[Data items]
________________________
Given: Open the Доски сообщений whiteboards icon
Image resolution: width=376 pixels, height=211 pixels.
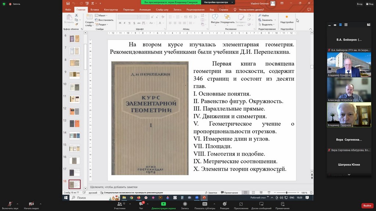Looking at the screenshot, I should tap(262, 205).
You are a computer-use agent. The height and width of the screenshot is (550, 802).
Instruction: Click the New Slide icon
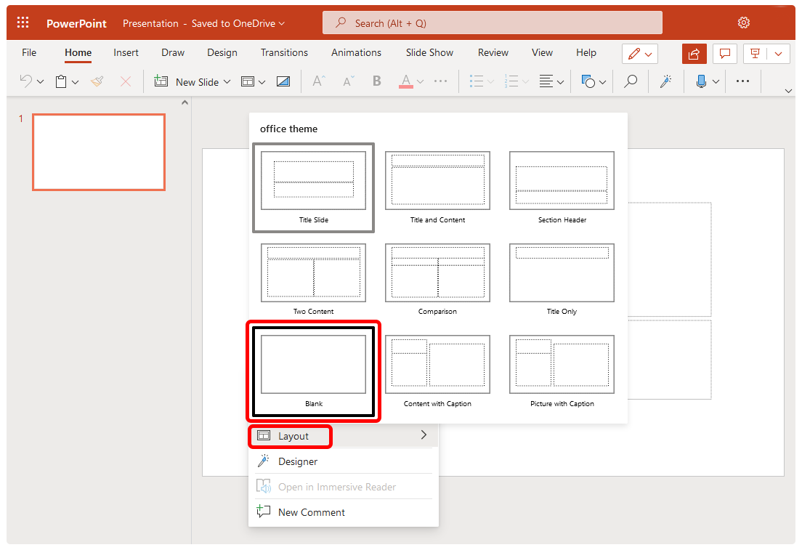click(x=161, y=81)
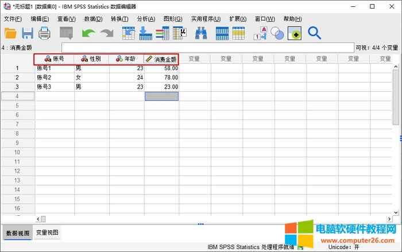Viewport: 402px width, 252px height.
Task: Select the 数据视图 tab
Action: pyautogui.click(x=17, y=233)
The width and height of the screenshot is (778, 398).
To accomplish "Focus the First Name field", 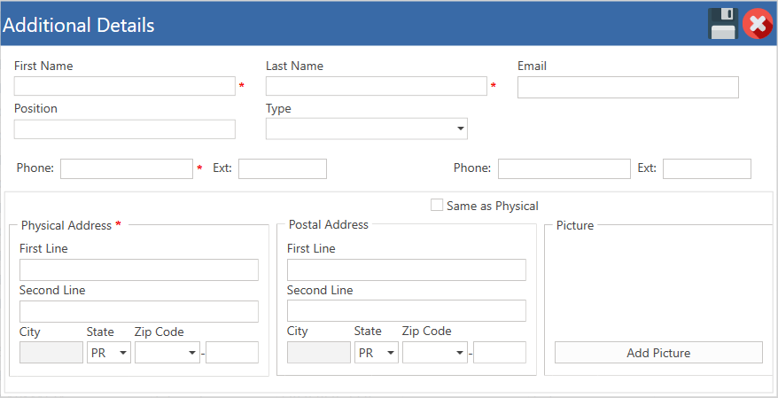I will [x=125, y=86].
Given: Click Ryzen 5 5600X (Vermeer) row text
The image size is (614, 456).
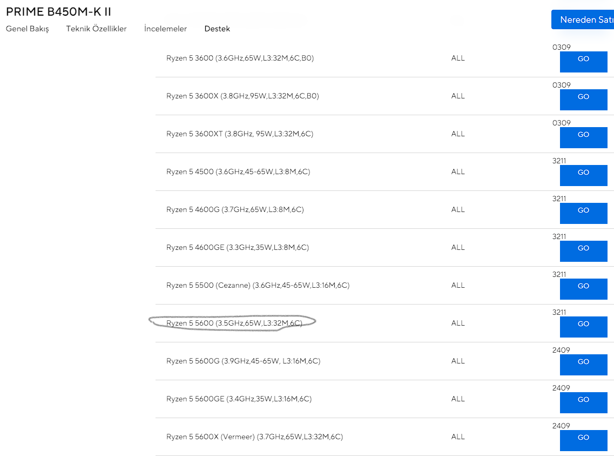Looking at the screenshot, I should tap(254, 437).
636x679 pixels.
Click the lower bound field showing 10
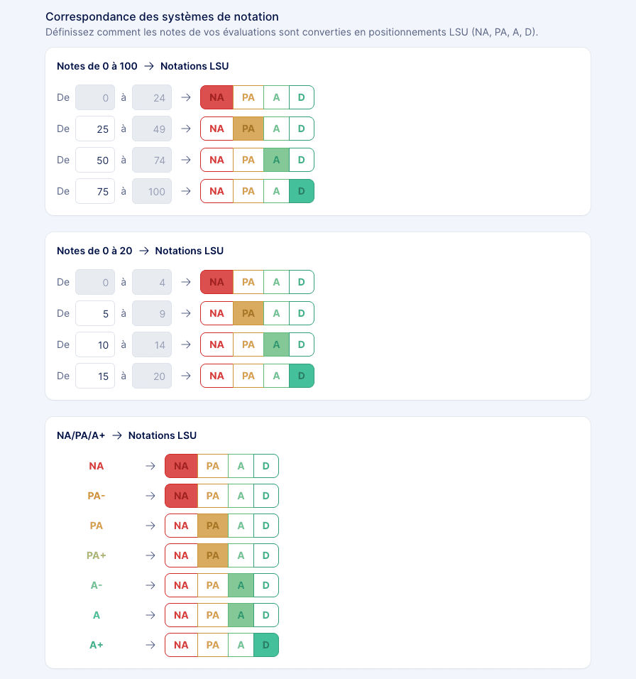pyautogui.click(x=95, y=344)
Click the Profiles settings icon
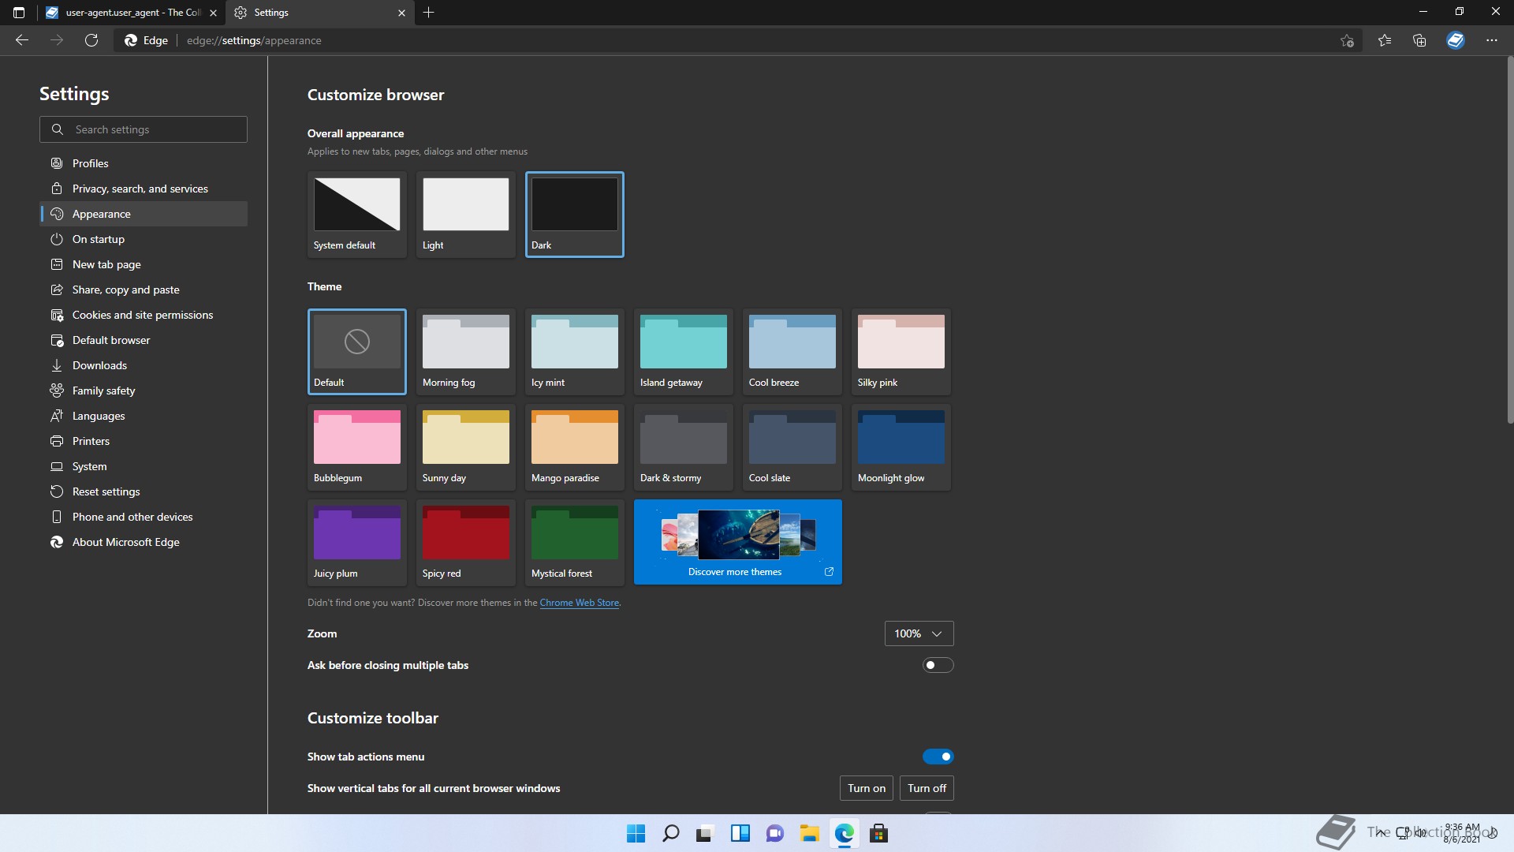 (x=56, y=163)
________________________
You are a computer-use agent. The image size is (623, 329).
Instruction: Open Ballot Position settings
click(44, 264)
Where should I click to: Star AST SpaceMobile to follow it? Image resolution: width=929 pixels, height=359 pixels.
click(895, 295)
________________________
Exercise brief: Lines containing the word "computer" are to be located in the entries and copied.

Response to this task:
You are a computer-use agent. The height and width of the screenshot is (550, 802).
You are a computer-use agent. The image size is (623, 329).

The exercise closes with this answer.